**ASSIGNMENT**
In the text on tooth extraction, rewrite the stretch from "During the extraction process, you" through "one at a time." so that "pressure" is replaced with "force" everywhere it occurs.

━━━ READING TEXT

During the extraction process, you will feel a lot of pressure. This is from the process of firmly rocking the tooth in order to widen the socket for removal.

You feel the pressure without pain as the anesthetic has numbed the nerves stopping the transference of pain, yet the nerves that transmit pressure are not profoundly affected.

If you do feel pain at any time during the extraction, we will give you more local anesthesia to make you comfortable.

Some teeth require sectioning. This is a very common procedure done when a tooth is so firmly anchored in its socket or the tooth root is curved and the socket can’t expand enough to remove it. The doctor simply cuts the tooth into sections then removes each section one at a time.

Site Preservation

There is a special type of bone surrounding your teeth. This bone is called alveolar “ridge” bone (jawbone) and exists solely to support your teeth. As soon as the tooth is removed, this bone begins to degenerate and “melt away.” The overlying gum tissue melts away with the alveolar bone and thins out as the ridge flattens. This occurs in two dimensions. The first is a loss of horizontal width caused by the collapse of the bone surrounding the dry socket. This makes the remaining ridge narrower than when the tooth was present. The second is a loss of vertical height. This makes the remaining bone less “tall.” This process is faster in areas where you wear a partial or complete denture.

You have many options to prevent this, and it is important that you consider them before any teeth are extracted. Some of these procedures are best performed at the time the tooth is pulled.

When you need to have a tooth or teeth extracted, whether it be due to tooth decay, fracture, abscess, gum disease or traumatic injury, a socket site preservation is recommended to preserve as much of your underlying jawbone as possible for your future restorations.

You will have several choices for replacing the newly missing teeth. All of the options rely on bone support and bone contour for the best function and esthetics. Here is a list of the possible options:

Dental implants: These are root-shaped supports that hold your replacement teeth. The more bone support you have, the stronger the implant replacements will be. In some cases, the bone can degenerate to a point where implants can no longer be placed without having more complex bone grafting procedures to create the necessary support. Obviously, preventing bone loss is much easier than recreating the bone later.

━━━━━━
━━━ ENTRIES PROVIDED

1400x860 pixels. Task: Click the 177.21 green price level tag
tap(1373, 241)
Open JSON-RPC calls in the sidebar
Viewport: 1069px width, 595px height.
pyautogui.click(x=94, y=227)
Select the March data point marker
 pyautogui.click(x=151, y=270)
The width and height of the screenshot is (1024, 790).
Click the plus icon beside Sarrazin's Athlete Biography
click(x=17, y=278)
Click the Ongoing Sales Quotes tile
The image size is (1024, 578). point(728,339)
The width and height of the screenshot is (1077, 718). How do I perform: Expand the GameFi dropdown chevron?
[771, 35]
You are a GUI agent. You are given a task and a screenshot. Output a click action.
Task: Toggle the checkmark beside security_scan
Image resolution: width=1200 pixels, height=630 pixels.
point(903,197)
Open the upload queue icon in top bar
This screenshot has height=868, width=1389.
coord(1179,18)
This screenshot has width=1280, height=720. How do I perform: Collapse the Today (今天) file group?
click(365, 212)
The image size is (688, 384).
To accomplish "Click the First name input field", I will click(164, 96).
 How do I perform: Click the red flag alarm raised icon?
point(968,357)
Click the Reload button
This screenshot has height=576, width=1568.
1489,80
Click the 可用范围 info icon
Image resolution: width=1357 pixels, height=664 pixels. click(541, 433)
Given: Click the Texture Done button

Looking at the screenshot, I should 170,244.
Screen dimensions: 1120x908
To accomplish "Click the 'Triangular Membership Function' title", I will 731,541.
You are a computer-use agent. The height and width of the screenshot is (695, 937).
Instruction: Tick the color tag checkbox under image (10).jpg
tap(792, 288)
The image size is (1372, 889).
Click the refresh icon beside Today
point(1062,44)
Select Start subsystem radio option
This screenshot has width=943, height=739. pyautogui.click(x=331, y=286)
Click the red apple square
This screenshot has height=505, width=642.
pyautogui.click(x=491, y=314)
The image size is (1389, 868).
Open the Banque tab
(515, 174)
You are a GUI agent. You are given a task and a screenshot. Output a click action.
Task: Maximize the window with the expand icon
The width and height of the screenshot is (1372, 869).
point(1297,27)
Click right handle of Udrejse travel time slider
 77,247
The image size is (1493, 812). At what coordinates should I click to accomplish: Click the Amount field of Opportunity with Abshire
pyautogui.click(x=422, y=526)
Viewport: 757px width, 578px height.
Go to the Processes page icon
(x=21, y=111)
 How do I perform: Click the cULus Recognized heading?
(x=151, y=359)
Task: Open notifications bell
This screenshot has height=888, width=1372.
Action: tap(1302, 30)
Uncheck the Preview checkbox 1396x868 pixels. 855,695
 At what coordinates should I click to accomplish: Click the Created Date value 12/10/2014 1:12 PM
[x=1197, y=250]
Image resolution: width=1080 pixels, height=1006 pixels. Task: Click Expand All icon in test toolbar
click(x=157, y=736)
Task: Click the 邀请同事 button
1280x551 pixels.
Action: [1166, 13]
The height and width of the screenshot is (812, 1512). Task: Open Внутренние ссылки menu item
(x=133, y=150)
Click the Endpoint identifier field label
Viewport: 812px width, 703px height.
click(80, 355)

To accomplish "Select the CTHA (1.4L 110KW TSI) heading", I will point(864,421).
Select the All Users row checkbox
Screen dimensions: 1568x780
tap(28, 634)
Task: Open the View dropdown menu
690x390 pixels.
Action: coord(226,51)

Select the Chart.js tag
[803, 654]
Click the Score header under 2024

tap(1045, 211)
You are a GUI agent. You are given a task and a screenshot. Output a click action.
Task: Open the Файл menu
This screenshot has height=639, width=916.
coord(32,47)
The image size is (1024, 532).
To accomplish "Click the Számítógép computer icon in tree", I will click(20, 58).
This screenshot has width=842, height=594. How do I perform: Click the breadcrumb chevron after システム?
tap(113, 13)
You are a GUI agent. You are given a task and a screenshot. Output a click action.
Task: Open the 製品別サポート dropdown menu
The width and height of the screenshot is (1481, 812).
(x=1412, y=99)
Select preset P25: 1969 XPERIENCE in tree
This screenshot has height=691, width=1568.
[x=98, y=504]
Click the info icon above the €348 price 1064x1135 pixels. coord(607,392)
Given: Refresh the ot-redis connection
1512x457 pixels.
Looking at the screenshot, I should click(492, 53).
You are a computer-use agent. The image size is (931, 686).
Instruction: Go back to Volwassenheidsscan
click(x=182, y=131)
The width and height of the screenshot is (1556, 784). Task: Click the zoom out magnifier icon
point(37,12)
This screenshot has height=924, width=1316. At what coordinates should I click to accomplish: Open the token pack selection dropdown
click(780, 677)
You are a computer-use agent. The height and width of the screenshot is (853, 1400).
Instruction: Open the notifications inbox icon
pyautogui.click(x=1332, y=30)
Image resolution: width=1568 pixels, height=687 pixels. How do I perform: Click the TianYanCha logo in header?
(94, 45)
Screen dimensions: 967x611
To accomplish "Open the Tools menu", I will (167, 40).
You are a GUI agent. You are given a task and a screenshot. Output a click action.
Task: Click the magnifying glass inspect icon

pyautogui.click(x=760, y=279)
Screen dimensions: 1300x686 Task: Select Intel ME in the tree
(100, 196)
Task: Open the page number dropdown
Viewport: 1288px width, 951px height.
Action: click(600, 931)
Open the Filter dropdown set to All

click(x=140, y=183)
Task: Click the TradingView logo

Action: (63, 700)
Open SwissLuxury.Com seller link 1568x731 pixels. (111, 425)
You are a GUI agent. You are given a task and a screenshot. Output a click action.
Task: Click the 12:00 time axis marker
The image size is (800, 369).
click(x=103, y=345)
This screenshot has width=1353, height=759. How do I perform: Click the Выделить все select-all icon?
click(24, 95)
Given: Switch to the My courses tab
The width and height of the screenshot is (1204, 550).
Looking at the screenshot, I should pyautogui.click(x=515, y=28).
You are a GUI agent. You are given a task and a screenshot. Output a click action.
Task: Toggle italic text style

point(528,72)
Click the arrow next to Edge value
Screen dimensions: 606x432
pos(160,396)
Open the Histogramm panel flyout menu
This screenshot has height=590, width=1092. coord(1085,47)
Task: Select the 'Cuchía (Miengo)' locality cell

━━━━━━

**TASK OUTPUT**
During the extraction process, you will feel a lot of force. This is from the process of firmly rocking the tooth in order to widen the socket for removal.

You feel the force without pain as the anesthetic has numbed the nerves stopping the transference of pain, yet the nerves that transmit force are not profoundly affected.

If you do feel pain at any time during the extraction, we will give you more local anesthesia to make you comfortable.

Some teeth require sectioning. This is a very common procedure done when a tooth is so firmly anchored in its socket or the tooth root is curved and the socket can’t expand enough to remove it. The doctor simply cuts the tooth into sections then removes each section one at a time.